## start EXCERPTED RECORDS
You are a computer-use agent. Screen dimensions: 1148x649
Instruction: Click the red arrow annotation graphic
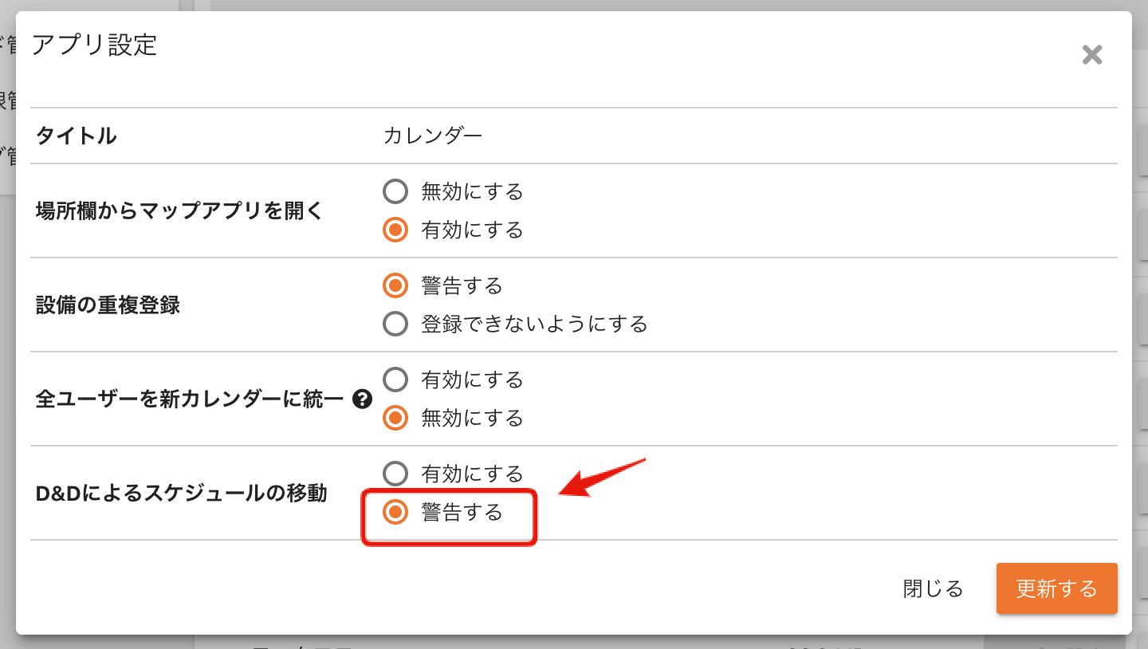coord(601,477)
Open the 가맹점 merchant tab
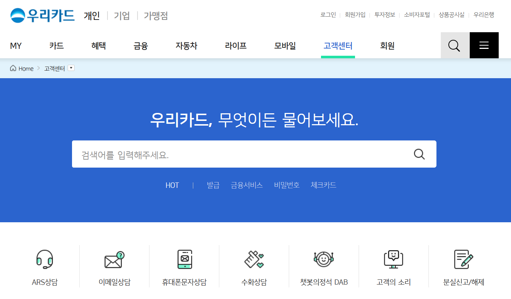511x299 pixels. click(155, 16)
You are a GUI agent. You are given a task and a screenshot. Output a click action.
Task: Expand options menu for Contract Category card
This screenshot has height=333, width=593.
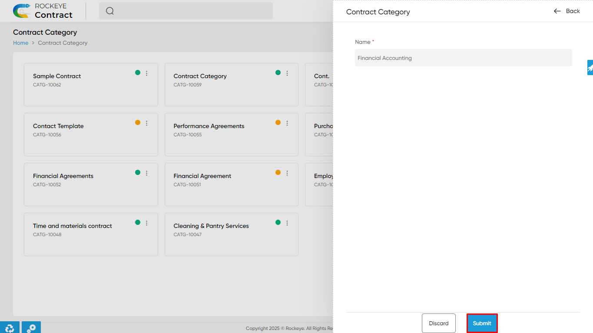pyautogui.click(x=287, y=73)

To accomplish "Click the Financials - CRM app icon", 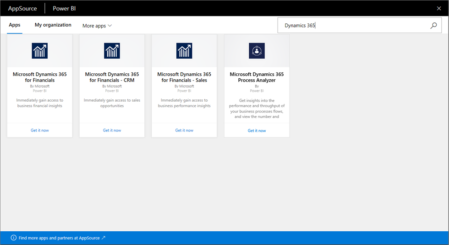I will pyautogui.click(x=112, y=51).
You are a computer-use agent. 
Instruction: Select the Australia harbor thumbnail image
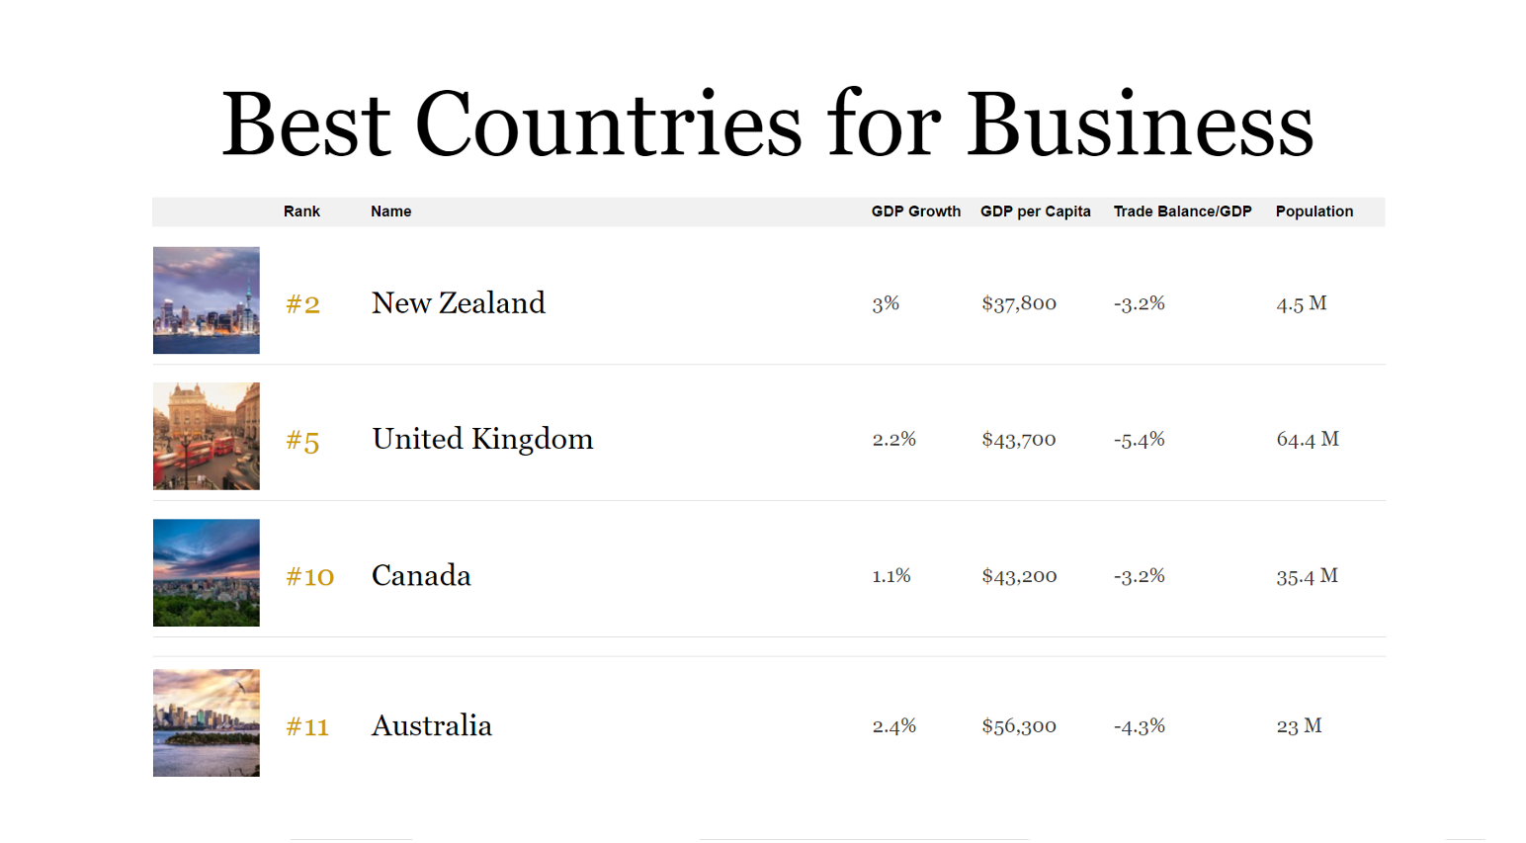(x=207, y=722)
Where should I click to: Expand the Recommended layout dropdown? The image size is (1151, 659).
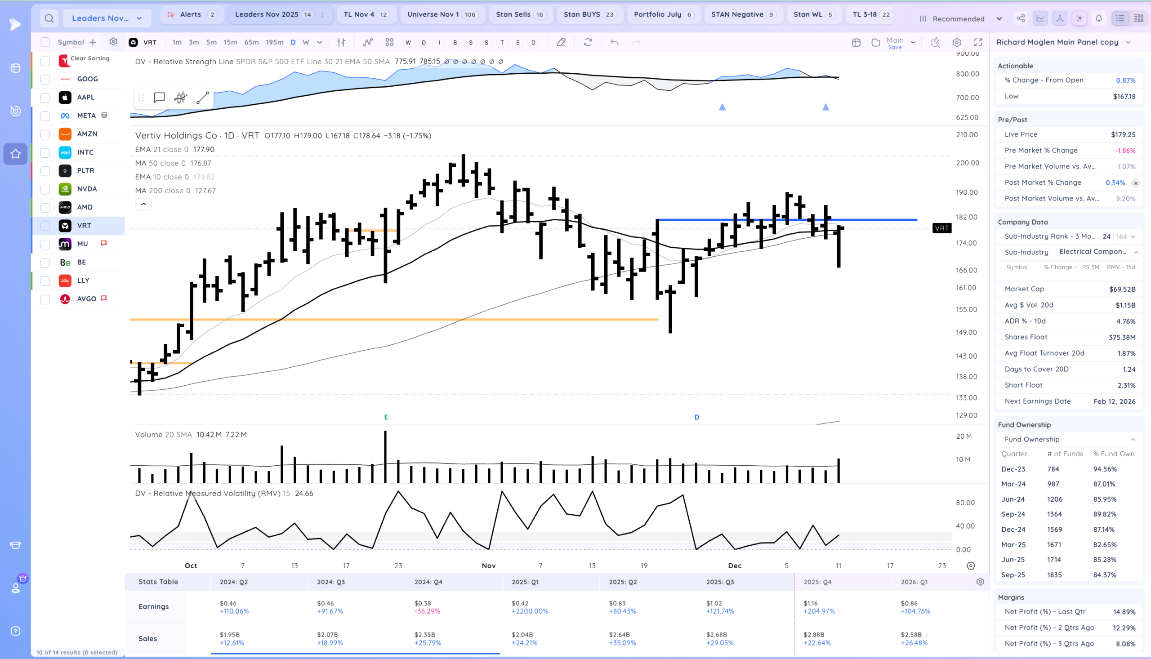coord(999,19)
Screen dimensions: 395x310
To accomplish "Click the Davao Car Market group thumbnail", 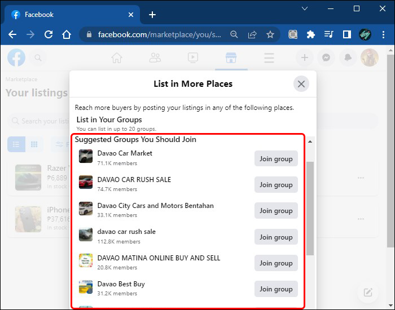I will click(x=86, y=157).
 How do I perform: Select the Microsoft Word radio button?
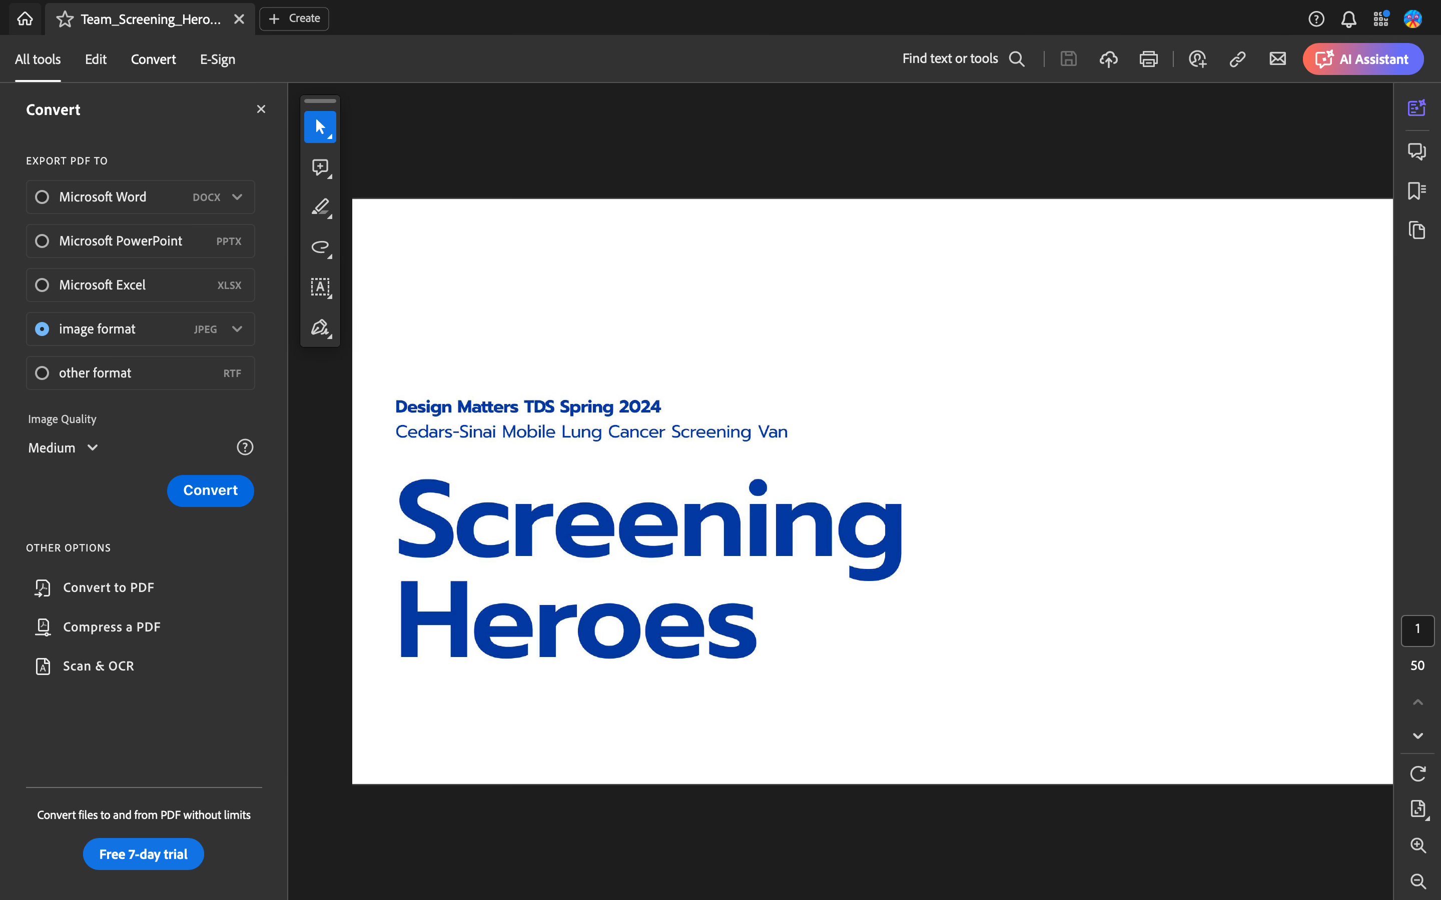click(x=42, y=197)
## end EXCERPTED RECORDS
[SHORT PROBLEM]
Copy everything from the start of the records down through the line containing "511x299 pixels. click(155, 16)", swapping "red arrow" for "blue arrow" and changing nothing else. Omit the pictures.

[RESULT]
You are a computer-use agent. Screen dimensions: 1148x649
Instruction: Click the blue arrow annotation graphic
coord(601,477)
Open the 가맹점 merchant tab
511x299 pixels. click(155, 16)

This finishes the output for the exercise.